Last Sunday, Bolywood star Aamir Khan's focus on Satyamev Jayate programme was on untouchability and the caste system prevalent in Indian society.
In the episode, Aamir showed existence of caste-based gurdwaras in rural areas, with members of so-called lower castes claiming that they were often prohibited from entering holy places managed by the upper castes despite clearcut message of the Sikh Gurus that all human beings are equal.
It is not for the first time that the Sikh clergy would discuss this issue since the issue has figured in their meetings in the past. In fact, a couple of years back, an edict was issued from the Akal Takht to ban Sikh holy places on caste lines.
The edict however did not have the desired effect as gurdwaras on caste lines continue to be built, particularly in rural Punjab.
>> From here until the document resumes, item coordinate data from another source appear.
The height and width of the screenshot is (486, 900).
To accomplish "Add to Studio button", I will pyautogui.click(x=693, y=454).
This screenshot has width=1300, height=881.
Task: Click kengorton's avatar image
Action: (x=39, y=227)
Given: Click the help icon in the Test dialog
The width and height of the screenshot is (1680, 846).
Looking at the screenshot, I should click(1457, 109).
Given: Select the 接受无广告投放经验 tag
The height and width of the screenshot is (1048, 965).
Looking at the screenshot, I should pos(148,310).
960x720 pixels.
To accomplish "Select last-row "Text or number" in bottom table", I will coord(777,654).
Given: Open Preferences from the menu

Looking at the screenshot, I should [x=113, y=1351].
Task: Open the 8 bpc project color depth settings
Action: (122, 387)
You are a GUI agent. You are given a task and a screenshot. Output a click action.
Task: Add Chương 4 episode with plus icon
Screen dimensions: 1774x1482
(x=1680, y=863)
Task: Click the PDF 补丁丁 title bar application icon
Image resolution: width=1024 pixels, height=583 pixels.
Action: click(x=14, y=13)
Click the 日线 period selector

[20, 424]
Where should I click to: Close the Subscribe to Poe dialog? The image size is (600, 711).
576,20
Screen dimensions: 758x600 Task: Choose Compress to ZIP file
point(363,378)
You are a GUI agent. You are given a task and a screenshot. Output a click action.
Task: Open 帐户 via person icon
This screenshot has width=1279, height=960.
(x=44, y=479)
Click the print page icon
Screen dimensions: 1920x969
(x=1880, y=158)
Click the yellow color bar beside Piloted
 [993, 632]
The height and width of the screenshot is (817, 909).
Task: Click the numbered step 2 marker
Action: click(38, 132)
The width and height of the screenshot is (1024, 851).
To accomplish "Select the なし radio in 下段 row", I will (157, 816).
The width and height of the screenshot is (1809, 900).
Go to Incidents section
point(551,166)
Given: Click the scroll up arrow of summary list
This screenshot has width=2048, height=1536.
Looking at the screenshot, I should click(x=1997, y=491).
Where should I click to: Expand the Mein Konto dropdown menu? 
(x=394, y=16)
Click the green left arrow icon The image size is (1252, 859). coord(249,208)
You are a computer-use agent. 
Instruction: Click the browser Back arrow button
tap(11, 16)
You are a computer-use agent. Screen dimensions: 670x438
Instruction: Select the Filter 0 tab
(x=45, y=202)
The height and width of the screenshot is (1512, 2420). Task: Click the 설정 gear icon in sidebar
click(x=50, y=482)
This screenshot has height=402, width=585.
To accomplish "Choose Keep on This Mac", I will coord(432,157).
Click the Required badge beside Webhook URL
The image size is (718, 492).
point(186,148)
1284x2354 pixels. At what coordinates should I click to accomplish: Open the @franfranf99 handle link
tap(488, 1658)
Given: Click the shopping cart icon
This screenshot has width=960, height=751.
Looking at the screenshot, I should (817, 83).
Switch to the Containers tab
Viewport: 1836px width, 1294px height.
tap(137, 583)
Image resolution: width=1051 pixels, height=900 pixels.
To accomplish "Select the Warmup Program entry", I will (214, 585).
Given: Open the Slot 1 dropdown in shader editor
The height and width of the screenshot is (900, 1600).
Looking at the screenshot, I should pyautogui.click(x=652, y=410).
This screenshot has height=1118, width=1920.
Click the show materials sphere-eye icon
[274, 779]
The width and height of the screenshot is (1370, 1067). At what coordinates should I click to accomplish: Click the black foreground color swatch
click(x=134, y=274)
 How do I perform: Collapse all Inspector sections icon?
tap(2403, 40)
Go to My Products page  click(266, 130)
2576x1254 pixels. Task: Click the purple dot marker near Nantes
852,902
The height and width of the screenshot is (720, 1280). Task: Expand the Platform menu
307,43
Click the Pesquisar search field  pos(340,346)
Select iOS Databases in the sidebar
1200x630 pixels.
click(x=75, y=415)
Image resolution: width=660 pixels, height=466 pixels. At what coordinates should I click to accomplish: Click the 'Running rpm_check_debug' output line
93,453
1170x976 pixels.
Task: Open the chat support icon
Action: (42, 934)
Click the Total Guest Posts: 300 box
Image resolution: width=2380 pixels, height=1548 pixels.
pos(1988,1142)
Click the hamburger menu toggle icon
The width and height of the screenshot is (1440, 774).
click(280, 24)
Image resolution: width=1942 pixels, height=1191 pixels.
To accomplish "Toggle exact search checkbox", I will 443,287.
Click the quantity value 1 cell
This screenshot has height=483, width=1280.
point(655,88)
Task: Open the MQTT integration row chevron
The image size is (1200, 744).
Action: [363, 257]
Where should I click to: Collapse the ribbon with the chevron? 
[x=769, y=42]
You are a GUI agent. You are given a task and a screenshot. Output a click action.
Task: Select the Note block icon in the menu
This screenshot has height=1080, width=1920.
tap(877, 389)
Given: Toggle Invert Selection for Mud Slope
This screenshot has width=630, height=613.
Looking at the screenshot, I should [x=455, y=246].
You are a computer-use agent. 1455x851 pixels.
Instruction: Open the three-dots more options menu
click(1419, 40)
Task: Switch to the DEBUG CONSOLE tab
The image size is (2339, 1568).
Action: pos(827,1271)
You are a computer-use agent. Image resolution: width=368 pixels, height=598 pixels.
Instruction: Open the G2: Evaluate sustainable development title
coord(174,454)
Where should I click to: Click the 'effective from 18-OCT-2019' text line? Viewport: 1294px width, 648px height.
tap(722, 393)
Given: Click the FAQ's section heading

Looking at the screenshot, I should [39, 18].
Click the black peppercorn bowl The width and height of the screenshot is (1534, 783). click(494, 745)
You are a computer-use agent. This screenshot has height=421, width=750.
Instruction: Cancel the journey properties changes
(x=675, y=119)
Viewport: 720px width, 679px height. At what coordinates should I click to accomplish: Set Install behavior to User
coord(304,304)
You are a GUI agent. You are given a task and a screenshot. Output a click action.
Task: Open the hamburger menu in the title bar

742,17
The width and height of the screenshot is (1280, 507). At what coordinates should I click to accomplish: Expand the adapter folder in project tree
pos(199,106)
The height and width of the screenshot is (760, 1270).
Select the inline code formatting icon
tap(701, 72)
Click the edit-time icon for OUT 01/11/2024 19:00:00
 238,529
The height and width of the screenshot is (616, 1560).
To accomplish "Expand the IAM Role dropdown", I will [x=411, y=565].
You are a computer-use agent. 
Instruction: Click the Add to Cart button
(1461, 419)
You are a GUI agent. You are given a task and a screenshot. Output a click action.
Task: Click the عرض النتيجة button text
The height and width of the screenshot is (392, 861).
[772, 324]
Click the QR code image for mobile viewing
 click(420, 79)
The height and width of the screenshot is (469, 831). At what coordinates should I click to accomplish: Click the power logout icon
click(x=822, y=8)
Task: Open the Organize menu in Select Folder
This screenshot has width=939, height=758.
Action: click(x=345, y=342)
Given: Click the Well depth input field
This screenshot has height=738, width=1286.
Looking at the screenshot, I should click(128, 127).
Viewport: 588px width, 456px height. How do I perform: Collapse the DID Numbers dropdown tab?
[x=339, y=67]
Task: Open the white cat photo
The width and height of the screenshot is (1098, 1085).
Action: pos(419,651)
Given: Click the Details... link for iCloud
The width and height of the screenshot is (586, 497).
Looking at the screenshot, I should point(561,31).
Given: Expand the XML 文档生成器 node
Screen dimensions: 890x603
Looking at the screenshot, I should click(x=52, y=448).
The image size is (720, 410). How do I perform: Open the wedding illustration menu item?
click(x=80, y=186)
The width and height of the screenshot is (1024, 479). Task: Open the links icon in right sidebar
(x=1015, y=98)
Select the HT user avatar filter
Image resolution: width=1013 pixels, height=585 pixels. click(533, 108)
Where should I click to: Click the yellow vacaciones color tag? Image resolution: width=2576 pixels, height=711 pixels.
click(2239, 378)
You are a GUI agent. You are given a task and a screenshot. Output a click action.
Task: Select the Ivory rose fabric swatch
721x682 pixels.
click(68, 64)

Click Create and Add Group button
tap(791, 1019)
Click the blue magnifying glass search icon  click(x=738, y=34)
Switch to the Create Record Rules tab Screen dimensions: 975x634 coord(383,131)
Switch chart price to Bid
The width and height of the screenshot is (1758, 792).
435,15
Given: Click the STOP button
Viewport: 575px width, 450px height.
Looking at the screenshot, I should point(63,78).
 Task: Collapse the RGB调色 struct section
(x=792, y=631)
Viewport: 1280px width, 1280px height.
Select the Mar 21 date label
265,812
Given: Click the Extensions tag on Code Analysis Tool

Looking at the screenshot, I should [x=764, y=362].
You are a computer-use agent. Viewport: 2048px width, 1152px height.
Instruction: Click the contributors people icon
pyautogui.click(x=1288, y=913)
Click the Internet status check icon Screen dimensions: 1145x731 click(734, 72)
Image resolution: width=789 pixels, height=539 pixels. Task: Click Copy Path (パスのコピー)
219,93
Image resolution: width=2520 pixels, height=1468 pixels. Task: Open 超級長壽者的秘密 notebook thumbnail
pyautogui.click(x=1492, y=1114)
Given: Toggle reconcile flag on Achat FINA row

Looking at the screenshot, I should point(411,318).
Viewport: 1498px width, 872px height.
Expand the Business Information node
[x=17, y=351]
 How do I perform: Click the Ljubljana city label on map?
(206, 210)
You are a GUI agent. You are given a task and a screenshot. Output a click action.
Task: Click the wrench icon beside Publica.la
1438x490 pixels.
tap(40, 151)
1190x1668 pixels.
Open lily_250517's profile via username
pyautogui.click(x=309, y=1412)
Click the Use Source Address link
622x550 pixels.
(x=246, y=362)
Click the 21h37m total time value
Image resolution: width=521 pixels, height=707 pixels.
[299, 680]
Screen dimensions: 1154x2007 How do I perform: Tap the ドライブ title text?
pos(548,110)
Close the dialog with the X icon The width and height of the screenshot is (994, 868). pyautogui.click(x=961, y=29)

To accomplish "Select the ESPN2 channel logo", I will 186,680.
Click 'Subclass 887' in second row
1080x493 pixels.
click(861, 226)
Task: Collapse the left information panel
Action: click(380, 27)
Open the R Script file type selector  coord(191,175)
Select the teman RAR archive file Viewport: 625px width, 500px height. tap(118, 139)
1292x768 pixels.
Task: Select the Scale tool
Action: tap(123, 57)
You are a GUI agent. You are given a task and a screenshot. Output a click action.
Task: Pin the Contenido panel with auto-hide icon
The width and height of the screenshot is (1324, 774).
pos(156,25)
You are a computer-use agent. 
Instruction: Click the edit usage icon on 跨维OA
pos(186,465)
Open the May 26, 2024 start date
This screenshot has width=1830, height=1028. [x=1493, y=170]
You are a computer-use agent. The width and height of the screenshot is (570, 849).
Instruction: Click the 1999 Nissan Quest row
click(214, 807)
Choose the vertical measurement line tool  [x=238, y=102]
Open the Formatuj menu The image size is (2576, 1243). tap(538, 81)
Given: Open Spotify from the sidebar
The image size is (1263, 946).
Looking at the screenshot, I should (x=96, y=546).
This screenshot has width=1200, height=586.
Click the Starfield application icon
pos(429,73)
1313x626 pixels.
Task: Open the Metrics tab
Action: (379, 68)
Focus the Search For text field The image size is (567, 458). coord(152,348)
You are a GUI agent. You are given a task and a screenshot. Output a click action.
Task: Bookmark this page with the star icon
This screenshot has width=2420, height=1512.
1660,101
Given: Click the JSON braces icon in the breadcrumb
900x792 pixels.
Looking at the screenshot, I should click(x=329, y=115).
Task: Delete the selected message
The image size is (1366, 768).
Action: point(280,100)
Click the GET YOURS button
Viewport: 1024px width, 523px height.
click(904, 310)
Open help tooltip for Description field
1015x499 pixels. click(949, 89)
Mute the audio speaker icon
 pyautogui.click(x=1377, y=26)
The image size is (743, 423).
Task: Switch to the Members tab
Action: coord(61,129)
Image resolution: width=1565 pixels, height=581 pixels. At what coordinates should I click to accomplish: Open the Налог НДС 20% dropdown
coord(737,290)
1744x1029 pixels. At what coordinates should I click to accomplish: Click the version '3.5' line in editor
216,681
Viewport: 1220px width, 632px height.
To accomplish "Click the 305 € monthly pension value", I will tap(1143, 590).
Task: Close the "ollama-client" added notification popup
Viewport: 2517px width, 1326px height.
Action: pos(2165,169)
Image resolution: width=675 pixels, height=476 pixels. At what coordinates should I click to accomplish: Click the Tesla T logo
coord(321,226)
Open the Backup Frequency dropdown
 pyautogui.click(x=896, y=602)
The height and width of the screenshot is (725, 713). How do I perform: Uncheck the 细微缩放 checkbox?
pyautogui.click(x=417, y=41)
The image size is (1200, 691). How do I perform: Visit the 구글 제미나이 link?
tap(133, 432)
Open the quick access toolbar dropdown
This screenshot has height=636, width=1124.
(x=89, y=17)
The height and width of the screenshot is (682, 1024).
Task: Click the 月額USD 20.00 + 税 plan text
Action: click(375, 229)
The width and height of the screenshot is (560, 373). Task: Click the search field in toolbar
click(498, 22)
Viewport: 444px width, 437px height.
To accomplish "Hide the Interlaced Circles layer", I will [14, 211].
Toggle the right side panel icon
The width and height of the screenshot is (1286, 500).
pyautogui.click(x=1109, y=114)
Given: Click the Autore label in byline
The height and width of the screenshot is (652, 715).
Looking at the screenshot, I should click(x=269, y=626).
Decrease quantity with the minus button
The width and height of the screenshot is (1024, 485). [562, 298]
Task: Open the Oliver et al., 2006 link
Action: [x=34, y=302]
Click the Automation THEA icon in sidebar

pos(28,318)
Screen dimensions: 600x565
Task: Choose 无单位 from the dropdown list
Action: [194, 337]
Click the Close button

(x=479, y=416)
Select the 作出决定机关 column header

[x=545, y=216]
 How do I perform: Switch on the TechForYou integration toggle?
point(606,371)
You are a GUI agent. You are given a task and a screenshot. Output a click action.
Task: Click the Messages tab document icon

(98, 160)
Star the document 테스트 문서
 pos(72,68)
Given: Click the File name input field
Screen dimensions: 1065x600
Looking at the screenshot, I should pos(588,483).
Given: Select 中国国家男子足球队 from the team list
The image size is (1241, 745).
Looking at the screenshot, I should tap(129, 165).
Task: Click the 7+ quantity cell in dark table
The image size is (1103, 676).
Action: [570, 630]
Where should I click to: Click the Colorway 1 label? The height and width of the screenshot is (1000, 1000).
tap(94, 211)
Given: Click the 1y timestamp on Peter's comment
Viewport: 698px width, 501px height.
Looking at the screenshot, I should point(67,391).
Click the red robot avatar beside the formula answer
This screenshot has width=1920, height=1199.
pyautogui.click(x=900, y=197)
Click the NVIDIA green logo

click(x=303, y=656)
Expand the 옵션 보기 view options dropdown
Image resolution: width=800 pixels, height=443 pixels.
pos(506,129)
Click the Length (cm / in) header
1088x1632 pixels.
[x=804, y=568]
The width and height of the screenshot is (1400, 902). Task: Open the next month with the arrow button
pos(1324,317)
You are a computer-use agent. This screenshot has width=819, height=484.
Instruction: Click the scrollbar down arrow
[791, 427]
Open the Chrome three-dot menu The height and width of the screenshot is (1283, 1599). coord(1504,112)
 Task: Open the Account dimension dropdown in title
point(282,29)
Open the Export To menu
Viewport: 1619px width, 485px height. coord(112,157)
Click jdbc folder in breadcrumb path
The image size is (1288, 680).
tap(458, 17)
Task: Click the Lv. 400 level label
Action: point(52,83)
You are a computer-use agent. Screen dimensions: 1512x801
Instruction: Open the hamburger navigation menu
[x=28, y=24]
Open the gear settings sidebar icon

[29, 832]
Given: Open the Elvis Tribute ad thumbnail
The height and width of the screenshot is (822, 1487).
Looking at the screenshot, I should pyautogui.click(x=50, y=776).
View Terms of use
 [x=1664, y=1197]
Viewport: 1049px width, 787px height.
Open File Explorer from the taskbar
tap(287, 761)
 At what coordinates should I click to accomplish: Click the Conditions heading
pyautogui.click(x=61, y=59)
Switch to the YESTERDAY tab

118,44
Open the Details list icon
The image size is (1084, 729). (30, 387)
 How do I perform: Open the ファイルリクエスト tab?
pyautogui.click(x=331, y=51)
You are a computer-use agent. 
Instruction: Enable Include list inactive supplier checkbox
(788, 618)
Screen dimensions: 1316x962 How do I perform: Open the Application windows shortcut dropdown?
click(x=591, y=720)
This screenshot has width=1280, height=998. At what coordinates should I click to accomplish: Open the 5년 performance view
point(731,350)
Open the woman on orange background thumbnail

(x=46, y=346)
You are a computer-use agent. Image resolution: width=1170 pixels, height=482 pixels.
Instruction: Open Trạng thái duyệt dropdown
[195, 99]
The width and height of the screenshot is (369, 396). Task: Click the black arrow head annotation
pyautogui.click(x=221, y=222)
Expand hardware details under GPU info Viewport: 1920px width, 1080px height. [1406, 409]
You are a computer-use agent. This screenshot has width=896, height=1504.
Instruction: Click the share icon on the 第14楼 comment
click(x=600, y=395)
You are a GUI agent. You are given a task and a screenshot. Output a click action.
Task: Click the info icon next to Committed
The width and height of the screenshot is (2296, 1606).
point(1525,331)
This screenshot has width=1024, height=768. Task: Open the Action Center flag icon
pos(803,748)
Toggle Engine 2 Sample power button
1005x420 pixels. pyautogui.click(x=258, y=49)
In fact, often politicians dole out funds for such places in a bid to woo voters.
Meanwhile, Punjab Pradesh Congress Committee (PPCC) member Inderjit Singh Basarke has, in a letter delivered to Akal Takht Jathedar Giani Gurbachan Singh, appealed for review of the edict banning 'parkash' of Guru Granth Sahib in marriage palaces.
In the letter, Basarke stated that while he supported the edict, the 'parkash' of the holy scriptures should be allowed at ceremonies related to those who pass away.
He pointed out that at times due to non-availability of adequate space or appropriate or suitable time in gurdwaras, families were left with no option but to hold 'bhog' ceremonies in marriage palaces.
The Akal Takht had issued the ban after receiving reports of serving of liquor during weddings in marriage palaces in the presence of Guru Granth Sahib.